*Problem requirements*.
Output all entries precisely.

*Input for this task*.
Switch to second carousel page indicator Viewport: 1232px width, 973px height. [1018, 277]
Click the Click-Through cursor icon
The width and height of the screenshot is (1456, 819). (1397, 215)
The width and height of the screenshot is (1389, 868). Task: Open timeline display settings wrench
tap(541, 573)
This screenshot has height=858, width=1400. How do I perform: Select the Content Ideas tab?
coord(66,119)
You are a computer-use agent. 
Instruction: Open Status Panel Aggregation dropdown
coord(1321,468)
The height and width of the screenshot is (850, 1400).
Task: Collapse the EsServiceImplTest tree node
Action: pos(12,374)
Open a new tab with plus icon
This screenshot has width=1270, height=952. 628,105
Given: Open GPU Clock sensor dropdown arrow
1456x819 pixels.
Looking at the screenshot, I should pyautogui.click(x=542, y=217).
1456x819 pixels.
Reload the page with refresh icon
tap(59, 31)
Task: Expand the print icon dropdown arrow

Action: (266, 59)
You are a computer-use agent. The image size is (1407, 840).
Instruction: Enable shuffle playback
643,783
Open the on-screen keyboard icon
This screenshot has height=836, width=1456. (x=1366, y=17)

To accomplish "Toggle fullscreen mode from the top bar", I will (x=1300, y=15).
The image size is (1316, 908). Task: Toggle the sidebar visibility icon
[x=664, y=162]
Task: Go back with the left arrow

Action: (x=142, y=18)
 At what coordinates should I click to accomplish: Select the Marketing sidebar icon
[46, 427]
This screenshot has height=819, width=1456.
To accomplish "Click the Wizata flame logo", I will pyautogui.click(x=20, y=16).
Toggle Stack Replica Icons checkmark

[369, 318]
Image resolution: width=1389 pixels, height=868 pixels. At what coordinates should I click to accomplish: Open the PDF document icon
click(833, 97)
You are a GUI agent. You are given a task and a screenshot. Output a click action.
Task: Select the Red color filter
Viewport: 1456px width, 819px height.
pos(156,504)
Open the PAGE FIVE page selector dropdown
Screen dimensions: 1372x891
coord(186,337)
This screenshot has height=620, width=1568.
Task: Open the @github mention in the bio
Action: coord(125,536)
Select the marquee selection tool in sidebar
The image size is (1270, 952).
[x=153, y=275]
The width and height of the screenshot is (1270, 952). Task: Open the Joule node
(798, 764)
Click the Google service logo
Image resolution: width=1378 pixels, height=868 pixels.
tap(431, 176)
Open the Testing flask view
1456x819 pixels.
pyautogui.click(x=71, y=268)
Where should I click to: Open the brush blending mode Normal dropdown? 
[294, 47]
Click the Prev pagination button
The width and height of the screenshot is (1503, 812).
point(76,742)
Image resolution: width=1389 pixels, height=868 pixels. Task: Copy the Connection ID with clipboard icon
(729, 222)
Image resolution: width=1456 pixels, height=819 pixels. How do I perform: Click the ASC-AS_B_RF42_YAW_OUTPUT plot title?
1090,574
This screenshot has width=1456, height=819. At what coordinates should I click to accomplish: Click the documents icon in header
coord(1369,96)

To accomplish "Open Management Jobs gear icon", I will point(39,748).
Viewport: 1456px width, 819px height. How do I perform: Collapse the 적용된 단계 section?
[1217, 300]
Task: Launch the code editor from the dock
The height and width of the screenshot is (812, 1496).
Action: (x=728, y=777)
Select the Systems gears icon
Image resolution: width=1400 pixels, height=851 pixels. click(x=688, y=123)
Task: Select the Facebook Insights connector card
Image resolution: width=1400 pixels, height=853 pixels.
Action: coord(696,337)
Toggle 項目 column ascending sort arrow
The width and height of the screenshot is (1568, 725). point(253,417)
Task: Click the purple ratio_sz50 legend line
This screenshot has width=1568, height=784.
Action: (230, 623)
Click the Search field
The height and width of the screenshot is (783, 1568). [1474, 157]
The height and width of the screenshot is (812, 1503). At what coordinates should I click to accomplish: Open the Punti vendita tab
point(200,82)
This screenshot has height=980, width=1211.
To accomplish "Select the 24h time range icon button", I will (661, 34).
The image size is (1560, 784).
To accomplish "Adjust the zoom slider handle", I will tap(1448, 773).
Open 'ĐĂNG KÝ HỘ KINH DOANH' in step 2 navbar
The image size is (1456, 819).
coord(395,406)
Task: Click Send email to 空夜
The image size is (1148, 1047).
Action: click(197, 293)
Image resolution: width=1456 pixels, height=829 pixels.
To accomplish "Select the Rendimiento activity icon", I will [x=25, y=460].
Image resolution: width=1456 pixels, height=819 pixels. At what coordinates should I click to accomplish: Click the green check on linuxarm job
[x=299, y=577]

*Task output*.
Switch to second carousel page indicator Viewport: 1232px width, 973px height. [1018, 277]
Click the Click-Through cursor icon
The width and height of the screenshot is (1456, 819). (1397, 215)
The width and height of the screenshot is (1389, 868). Task: Open timeline display settings wrench
tap(541, 573)
This screenshot has height=858, width=1400. How do I perform: Select the Content Ideas tab?
coord(66,119)
You are a computer-use agent. 
Instruction: Open Status Panel Aggregation dropdown
coord(1321,468)
The height and width of the screenshot is (850, 1400).
Task: Collapse the EsServiceImplTest tree node
Action: pos(12,374)
Open a new tab with plus icon
This screenshot has width=1270, height=952. 628,105
Given: Open GPU Clock sensor dropdown arrow
1456x819 pixels.
Looking at the screenshot, I should pyautogui.click(x=542, y=217).
1456x819 pixels.
Reload the page with refresh icon
tap(59, 31)
Task: Expand the print icon dropdown arrow

Action: (266, 59)
You are a computer-use agent. The image size is (1407, 840).
Instruction: Enable shuffle playback
643,783
Open the on-screen keyboard icon
This screenshot has height=836, width=1456. (x=1366, y=17)

To accomplish "Toggle fullscreen mode from the top bar", I will (x=1300, y=15).
The image size is (1316, 908). Task: Toggle the sidebar visibility icon
[x=664, y=162]
Task: Go back with the left arrow

Action: (x=142, y=18)
 At what coordinates should I click to accomplish: Select the Marketing sidebar icon
[46, 427]
This screenshot has height=819, width=1456.
To accomplish "Click the Wizata flame logo", I will pyautogui.click(x=20, y=16).
Toggle Stack Replica Icons checkmark

[369, 318]
Image resolution: width=1389 pixels, height=868 pixels. At what coordinates should I click to accomplish: Open the PDF document icon
click(833, 97)
You are a GUI agent. You are given a task and a screenshot. Output a click action.
Task: Select the Red color filter
Viewport: 1456px width, 819px height.
pos(156,504)
Open the PAGE FIVE page selector dropdown
Screen dimensions: 1372x891
coord(186,337)
This screenshot has height=620, width=1568.
Task: Open the @github mention in the bio
Action: coord(125,536)
Select the marquee selection tool in sidebar
The image size is (1270, 952).
[x=153, y=275]
The width and height of the screenshot is (1270, 952). Task: Open the Joule node
(798, 764)
Click the Google service logo
Image resolution: width=1378 pixels, height=868 pixels.
tap(431, 176)
Open the Testing flask view
1456x819 pixels.
pyautogui.click(x=71, y=268)
Where should I click to: Open the brush blending mode Normal dropdown? 
[294, 47]
Click the Prev pagination button
The width and height of the screenshot is (1503, 812).
point(76,742)
Image resolution: width=1389 pixels, height=868 pixels. Task: Copy the Connection ID with clipboard icon
(729, 222)
Image resolution: width=1456 pixels, height=819 pixels. How do I perform: Click the ASC-AS_B_RF42_YAW_OUTPUT plot title?
1090,574
This screenshot has width=1456, height=819. At what coordinates should I click to accomplish: Click the documents icon in header
coord(1369,96)

To accomplish "Open Management Jobs gear icon", I will point(39,748).
Viewport: 1456px width, 819px height. How do I perform: Collapse the 적용된 단계 section?
[1217, 300]
Task: Launch the code editor from the dock
The height and width of the screenshot is (812, 1496).
Action: (x=728, y=777)
Select the Systems gears icon
Image resolution: width=1400 pixels, height=851 pixels. click(x=688, y=123)
Task: Select the Facebook Insights connector card
Image resolution: width=1400 pixels, height=853 pixels.
Action: coord(696,337)
Toggle 項目 column ascending sort arrow
The width and height of the screenshot is (1568, 725). point(253,417)
Task: Click the purple ratio_sz50 legend line
This screenshot has width=1568, height=784.
Action: (230, 623)
Click the Search field
The height and width of the screenshot is (783, 1568). [1474, 157]
The height and width of the screenshot is (812, 1503). At what coordinates should I click to accomplish: Open the Punti vendita tab
point(200,82)
This screenshot has height=980, width=1211.
To accomplish "Select the 24h time range icon button", I will (661, 34).
The image size is (1560, 784).
To accomplish "Adjust the zoom slider handle", I will tap(1448, 773).
Open 'ĐĂNG KÝ HỘ KINH DOANH' in step 2 navbar
The image size is (1456, 819).
coord(395,406)
Task: Click Send email to 空夜
The image size is (1148, 1047).
Action: click(197, 293)
Image resolution: width=1456 pixels, height=829 pixels.
To accomplish "Select the Rendimiento activity icon", I will [x=25, y=460].
Image resolution: width=1456 pixels, height=819 pixels. At what coordinates should I click to accomplish: Click the green check on linuxarm job
[x=299, y=577]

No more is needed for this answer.